### やること A:
マカオの現金配布の記事を読んで、次の質問に答えてください。
(i) マカオ政府が市民への現金配布を毎年行うようになったのは何年からですか。
(ii) カジノが一時休業した期間はいつからいつまでですか。
(iii) マカオ政府の財政準備は、歳出のおよそ何年分にあたりますか。
### やること B:
マカオの現金配布の記事にある「マカオ政府は歳出のおよそ5年分にあたる財政準備を抱えており、これを活用して新型コロナ対応にあたる方針を打ち出している。」という文を英語に訳してください。

### 提供された抜粋:
────────────────────

マカオ政府、毎年恒例の市民向け現金配布を3ヶ月前倒し実施…新型コロナ経済対策の一環で=支給額は約13.9万円

 世界一のカジノ売上を誇る都市として知られるマカオ。カジノ税という潤沢な財源を抱えるマカオ特別行政区政府は、インフレ対策や富の還元を理由に2008年から市民に対する現金配布を毎年実施している。

 目下、新型コロナウイルス感染症の流行を受け、マカオにおいても基幹産業として知られるカジノの一時休業(2月5〜19日)をはじめ、イベントの中止や入境制限を含む厳格な防疫対策が講じられる中、経済活動は大きく停滞している。

 現金配布は例年7月から9月にかけて実施されるが、今年度は新型コロナ経済対策の一環として、3ヶ月前倒し実施する方針が2月上旬に示されていた。マカオ行政会は2月24日、前倒し実施にあたって必要となる行政手続を完了したと発表。13年連続実施となる今年度の支給対象は前年末時点で有効なマカオ特別行政区永久性居民(永久居留権保有者)及び非永久性居民(臨時居留権保有者)IDカードの保有者(所得や年齢の条件はない)で、支給金額は前者が1万マカオパタカ(日本円換算:約13.9万円)、後者が6000マカオパタカ(約8.4万円)とした。支給額はいずれも前年から据え置き。4月1日から6月中旬にかけて銀行振込または小切手で一括支給されることになる。

今年度の配布対象人数は永久性居民が約68万人、非永久性居民が4万8000人で、実施にかかる予算は71億0010万マカオパタカ(約989億円)とのこと。

マカオ特別行政区による現金配布で市民に郵送される小切手のイメージ(資料)—本紙撮影

マカオ特別行政区による現金配布で市民に郵送される小切手のイメージ(資料)—本紙撮影

 マカオ政府では、新型コロナによる経済低迷を受け、現金配布の前倒しのほかにも、個人及び中小企業向けの各種経済対策の実施することも発表済み。マカオ居民(マカオ居留権保有者)1人あたり3000マカオパタカ(約4万1800円)分の電子商品券配布、家庭用電気及び水道料金の全額補助(今年3〜5月分)、納付済み2018年度職業税(個人所得税に相当)の7割返金及び今年度控除範囲の25%から30%への引き上げなどが挙げられる。

 マカオ政府は歳出のおよそ5年分にあたる財政準備を抱えており、これを活用して新型コロナ対応にあたる方針を打ち出している。

────────────────────

### 保存データ:

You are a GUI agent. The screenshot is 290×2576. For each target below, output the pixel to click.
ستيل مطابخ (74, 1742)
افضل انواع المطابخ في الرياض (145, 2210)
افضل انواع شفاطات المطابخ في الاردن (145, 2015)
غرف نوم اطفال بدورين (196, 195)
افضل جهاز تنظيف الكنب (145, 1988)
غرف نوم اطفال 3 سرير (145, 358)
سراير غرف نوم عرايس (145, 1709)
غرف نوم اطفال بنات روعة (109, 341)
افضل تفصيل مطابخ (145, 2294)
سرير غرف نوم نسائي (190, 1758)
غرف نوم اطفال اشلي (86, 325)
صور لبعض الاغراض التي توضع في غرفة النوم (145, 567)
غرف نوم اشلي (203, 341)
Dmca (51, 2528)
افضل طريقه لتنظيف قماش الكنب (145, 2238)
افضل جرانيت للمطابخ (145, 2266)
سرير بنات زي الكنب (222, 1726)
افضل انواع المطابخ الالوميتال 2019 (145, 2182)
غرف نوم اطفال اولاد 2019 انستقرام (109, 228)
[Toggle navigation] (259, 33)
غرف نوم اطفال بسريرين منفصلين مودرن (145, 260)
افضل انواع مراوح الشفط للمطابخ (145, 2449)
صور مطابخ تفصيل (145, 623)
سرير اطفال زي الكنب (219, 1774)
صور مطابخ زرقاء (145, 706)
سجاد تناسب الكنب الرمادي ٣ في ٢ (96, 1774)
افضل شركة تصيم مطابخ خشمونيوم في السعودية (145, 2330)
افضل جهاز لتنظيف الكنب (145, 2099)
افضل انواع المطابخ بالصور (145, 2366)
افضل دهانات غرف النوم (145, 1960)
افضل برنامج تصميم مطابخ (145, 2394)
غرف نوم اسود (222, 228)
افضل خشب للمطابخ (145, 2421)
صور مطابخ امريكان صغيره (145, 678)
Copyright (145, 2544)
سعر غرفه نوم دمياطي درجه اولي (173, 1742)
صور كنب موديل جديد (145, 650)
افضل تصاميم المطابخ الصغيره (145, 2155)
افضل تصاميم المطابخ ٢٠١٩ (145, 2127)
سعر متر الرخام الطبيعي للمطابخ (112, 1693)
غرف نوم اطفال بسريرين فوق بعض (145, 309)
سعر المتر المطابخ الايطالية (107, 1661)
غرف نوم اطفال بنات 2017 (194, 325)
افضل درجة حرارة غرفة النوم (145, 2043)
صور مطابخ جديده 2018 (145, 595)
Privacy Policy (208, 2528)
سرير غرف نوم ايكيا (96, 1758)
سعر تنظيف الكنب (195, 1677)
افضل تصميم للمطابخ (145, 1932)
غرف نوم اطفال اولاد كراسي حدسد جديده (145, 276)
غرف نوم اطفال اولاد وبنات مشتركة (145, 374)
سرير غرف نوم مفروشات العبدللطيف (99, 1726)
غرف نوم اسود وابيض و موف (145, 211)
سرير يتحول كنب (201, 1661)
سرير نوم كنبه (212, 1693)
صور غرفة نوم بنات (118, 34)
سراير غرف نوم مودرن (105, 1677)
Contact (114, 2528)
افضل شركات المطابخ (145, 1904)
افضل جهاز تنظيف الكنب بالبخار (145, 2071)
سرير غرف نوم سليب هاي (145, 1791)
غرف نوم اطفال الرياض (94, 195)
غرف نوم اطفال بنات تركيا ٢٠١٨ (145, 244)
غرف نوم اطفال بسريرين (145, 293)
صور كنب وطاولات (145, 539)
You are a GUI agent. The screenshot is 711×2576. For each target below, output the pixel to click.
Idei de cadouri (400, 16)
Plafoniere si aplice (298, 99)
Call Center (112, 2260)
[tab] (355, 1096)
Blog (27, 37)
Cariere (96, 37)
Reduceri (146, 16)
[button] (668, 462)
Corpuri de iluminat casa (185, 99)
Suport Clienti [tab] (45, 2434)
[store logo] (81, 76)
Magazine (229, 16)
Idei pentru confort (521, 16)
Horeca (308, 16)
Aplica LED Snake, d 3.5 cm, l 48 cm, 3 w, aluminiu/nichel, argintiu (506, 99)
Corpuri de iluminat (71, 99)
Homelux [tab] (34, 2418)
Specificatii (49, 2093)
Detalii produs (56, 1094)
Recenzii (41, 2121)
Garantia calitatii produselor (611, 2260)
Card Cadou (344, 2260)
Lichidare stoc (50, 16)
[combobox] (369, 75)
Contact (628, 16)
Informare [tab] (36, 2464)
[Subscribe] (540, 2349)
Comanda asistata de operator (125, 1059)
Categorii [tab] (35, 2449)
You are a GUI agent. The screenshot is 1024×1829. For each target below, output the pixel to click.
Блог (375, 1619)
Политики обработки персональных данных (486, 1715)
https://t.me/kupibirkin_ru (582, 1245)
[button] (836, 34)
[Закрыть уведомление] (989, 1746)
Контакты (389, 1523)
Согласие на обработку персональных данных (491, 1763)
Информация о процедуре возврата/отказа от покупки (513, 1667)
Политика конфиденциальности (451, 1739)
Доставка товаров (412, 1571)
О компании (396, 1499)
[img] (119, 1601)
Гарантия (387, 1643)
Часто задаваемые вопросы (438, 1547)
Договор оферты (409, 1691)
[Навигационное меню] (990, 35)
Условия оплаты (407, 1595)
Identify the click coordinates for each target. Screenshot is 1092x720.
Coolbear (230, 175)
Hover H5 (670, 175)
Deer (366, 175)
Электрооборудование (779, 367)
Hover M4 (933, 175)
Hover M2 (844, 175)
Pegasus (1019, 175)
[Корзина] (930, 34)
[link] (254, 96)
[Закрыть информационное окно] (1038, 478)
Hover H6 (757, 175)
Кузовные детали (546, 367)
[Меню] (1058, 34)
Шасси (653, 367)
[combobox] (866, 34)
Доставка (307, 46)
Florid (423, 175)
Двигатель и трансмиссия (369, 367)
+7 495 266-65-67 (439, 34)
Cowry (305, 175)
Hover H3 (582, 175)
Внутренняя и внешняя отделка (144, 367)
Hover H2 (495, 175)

────────────────────

### 答え A:
(i) 2008年から
(ii) 2月5日から19日まで
(iii) およそ5年分

### 答え B:
The Macau government holds fiscal reserves equivalent to about five years of expenditure, and has set out a policy of using them to respond to COVID-19.